PROBLEM REQUIREMENTS
Below are entries; work out how many of their lines include the string "Power", and reply with the number only.

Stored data
══════

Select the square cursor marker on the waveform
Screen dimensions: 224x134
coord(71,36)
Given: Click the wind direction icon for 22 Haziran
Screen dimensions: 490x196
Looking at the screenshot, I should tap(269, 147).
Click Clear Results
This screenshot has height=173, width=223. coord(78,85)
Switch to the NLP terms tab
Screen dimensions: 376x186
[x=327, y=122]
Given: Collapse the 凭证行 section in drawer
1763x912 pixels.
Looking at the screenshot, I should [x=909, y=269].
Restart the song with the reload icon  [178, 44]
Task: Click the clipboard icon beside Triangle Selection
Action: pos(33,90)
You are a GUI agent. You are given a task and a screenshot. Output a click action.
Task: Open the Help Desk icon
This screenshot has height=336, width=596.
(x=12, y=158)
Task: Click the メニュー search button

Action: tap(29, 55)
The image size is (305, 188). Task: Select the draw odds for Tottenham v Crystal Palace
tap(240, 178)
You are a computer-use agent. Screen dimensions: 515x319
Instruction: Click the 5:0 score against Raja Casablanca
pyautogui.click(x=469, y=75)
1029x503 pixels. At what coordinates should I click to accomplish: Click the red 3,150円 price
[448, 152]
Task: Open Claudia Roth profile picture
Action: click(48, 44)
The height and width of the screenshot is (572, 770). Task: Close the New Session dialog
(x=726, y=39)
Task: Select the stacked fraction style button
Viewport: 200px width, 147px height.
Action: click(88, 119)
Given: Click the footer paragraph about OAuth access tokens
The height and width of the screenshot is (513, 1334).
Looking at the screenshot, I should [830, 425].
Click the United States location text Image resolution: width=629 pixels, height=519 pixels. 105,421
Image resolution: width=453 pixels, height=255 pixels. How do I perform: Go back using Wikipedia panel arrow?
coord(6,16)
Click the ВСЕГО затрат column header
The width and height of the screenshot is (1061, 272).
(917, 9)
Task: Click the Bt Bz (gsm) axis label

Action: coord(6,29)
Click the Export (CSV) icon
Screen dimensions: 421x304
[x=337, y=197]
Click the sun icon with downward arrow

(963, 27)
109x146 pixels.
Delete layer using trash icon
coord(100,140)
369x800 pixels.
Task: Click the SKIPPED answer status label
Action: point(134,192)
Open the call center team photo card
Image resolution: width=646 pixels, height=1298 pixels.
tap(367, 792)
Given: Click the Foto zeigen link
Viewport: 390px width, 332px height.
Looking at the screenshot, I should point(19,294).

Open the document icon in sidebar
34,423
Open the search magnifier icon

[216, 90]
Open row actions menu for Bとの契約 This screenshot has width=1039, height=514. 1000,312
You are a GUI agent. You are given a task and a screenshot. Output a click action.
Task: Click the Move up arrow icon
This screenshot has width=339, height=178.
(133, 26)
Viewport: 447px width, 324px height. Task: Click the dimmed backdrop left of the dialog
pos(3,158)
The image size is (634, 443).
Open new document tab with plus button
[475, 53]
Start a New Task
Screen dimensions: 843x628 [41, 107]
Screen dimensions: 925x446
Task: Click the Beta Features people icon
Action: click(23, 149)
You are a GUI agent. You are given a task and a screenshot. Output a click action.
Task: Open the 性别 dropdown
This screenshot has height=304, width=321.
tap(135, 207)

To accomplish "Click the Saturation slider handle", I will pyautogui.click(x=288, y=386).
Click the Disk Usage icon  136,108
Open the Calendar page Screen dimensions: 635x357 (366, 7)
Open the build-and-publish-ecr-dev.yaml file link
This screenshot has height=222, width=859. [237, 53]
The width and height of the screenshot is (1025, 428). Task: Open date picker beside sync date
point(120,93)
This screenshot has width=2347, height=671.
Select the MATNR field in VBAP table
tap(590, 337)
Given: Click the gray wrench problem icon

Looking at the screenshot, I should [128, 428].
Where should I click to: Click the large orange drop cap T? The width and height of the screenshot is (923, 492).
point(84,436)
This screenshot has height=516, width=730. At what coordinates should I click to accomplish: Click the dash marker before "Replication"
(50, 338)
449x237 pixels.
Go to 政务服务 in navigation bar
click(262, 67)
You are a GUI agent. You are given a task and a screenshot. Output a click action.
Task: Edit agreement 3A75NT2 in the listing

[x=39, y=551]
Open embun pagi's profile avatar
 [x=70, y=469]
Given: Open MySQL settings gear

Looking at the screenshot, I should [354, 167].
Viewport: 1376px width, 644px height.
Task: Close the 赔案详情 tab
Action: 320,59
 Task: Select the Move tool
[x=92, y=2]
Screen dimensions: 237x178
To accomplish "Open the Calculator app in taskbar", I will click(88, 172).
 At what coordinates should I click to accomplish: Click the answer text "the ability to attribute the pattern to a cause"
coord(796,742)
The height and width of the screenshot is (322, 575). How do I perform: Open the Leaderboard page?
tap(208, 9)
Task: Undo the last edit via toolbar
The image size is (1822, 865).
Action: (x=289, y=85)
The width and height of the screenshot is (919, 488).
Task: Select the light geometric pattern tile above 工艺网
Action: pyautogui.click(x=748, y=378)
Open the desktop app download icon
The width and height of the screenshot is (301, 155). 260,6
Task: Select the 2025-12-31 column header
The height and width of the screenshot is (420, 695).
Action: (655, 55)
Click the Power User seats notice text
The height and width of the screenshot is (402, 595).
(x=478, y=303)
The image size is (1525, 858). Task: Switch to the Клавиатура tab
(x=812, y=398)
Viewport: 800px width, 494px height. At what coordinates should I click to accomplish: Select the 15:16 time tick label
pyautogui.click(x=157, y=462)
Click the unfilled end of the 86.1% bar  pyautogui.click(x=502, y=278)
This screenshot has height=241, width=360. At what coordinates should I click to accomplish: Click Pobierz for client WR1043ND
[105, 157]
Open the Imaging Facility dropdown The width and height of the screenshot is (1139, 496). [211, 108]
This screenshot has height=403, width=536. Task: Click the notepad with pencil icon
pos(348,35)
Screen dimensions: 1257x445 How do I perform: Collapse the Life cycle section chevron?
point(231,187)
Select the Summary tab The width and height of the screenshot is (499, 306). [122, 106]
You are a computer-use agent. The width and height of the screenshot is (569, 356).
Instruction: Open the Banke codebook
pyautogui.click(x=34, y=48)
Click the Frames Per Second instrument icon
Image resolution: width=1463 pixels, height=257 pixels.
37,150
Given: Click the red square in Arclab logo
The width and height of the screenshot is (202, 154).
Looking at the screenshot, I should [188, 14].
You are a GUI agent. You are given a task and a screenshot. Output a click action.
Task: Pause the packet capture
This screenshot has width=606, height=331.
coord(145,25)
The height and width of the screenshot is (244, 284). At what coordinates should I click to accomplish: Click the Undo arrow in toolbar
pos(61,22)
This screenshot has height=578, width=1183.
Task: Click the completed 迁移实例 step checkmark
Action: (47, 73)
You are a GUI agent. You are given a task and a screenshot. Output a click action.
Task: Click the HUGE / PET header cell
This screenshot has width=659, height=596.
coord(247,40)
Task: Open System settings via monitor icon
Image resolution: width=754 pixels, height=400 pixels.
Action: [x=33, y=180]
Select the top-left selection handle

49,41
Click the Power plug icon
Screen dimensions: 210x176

══════

EXPECTED ANSWER
2